The 30-year-old foreign national was detained at a block of flats in the city's Whiteinch area on Tuesday.

It is alleged that he was involved in aiding terrorists in Sweden.

Strathclyde Police said a sheriff had granted an extension to the time the man can be held. He was taken to a high-security police station in Govan.

The suicide bomber, Taimour Abdulwahab al-Abdaly, 28, who studied at the University of Bedfordshire, blew himself up and injured two people in an attack in Stockholm's shopping district on 11 December.

Iraqi-born student Abdulwahab, who lived in Luton, apparently killed himself as he tried to set off a car bomb in a busy street.

Married man

After the vehicle caught fire he fled, blowing himself up a short distance away.

The bomber travelled to Britain in 2001 and attended Bedfordshire University before graduating and marrying in 2004.

He settled in Luton with his wife Mona, with whom he had three young children, two girls and a boy.

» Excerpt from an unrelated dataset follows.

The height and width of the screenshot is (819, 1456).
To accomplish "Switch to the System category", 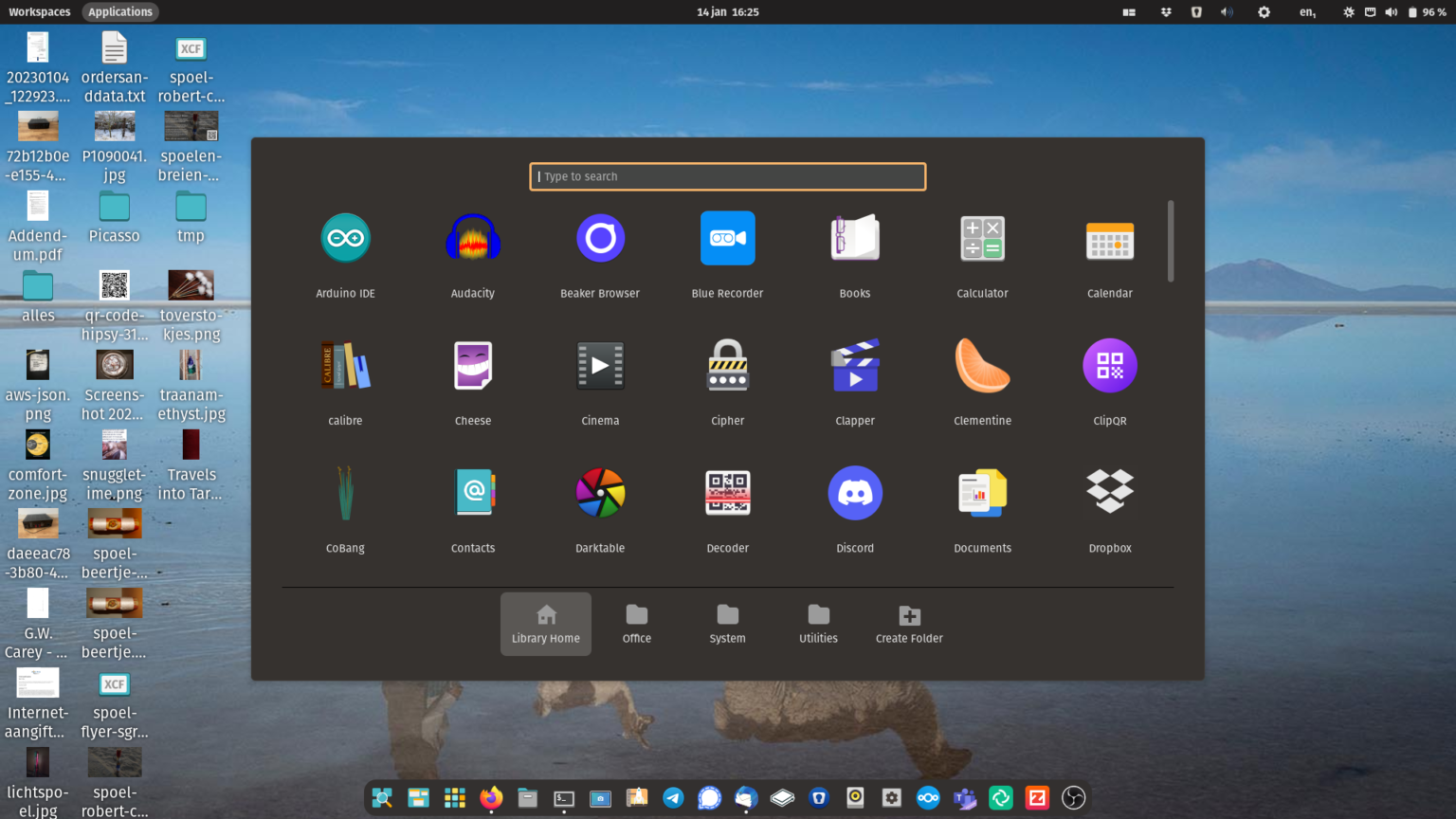I will coord(727,624).
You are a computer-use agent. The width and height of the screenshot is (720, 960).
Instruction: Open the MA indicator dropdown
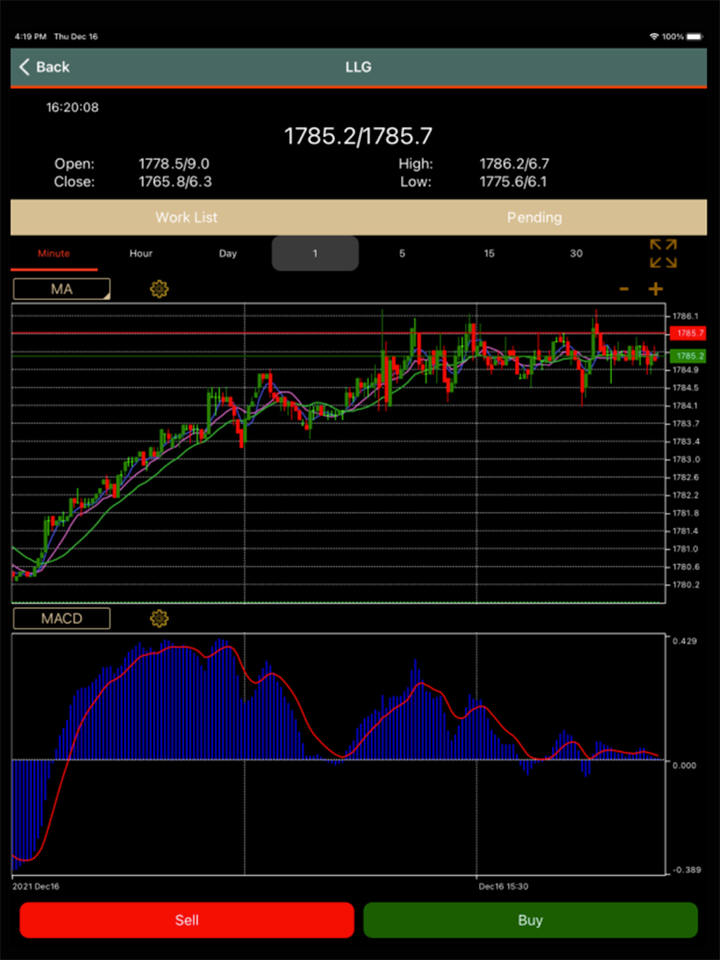coord(62,289)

He went missing from the family home two-and-a-half weeks before the bombing.

A white Audi packed with gas canisters, which was severely damaged in the attack, was found to be registered to Abdulwahab.

Experts said at the time that the bomber probably did not succeed in detonating all the explosives and could have caused much greater damage.

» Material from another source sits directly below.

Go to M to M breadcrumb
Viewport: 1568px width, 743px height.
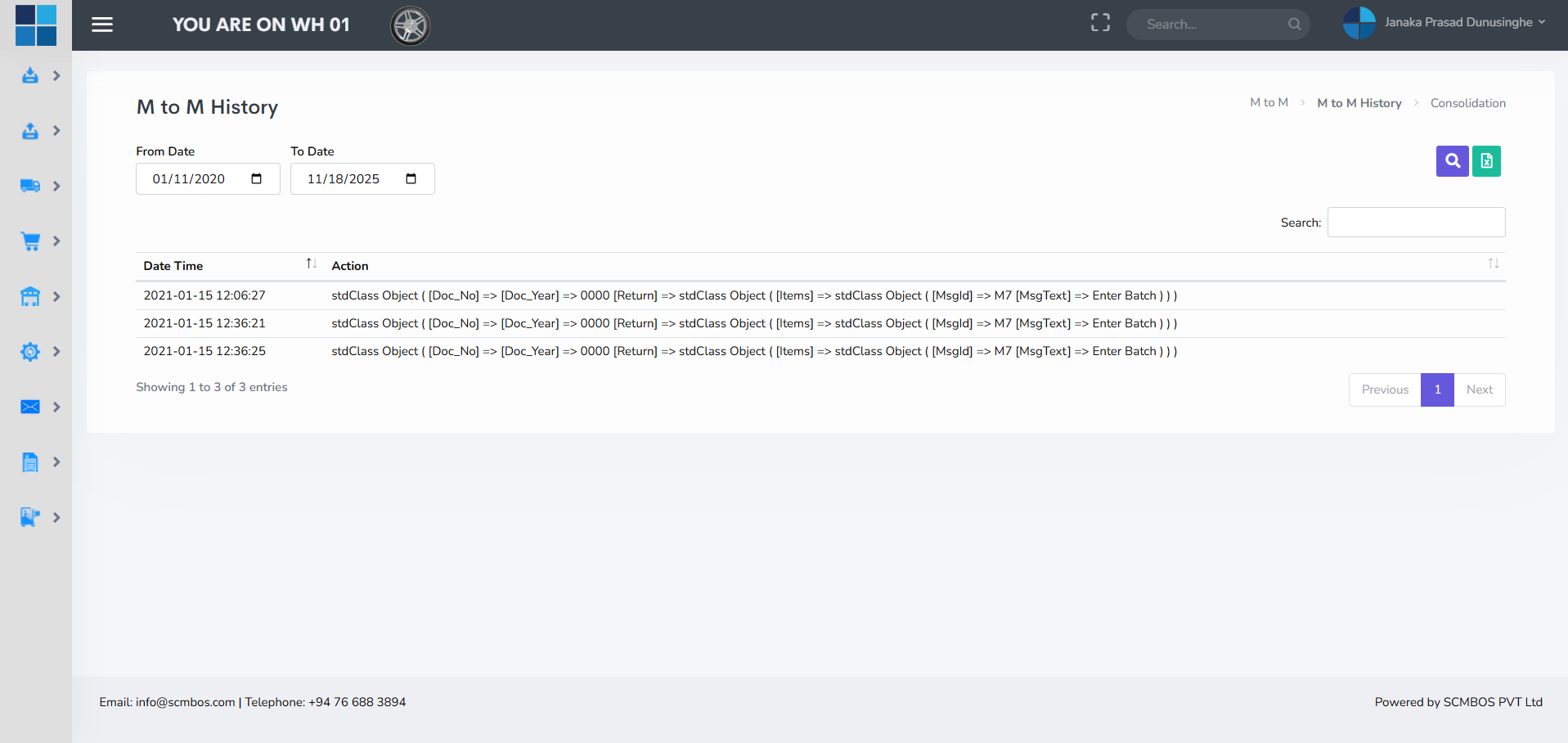click(1269, 102)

'Intelligence-led investigation'

The attack was similar to the two attempted car bombings which involved gas canisters in London's West End in 2007.

Strathclyde Police started searching three properties in Glasgow on Tuesday.

Earlier this week Chief Superintendent Ruaraidh Nicolson said the arrest was part of an ongoing investigation which was "intelligence-led".

The Metropolitan Police and Bedfordshire Police are also involved in the probe.

The Swedish Security Service said the arrest was made after collaboration between Scotland and Sweden.

In a statement they said there "could be" a connection between the arrested man and the attack in central Stockholm.

A spokeswoman for the Swedish Security Service would not comment on reports that their operatives had travelled to Scotland to help question the arrested man.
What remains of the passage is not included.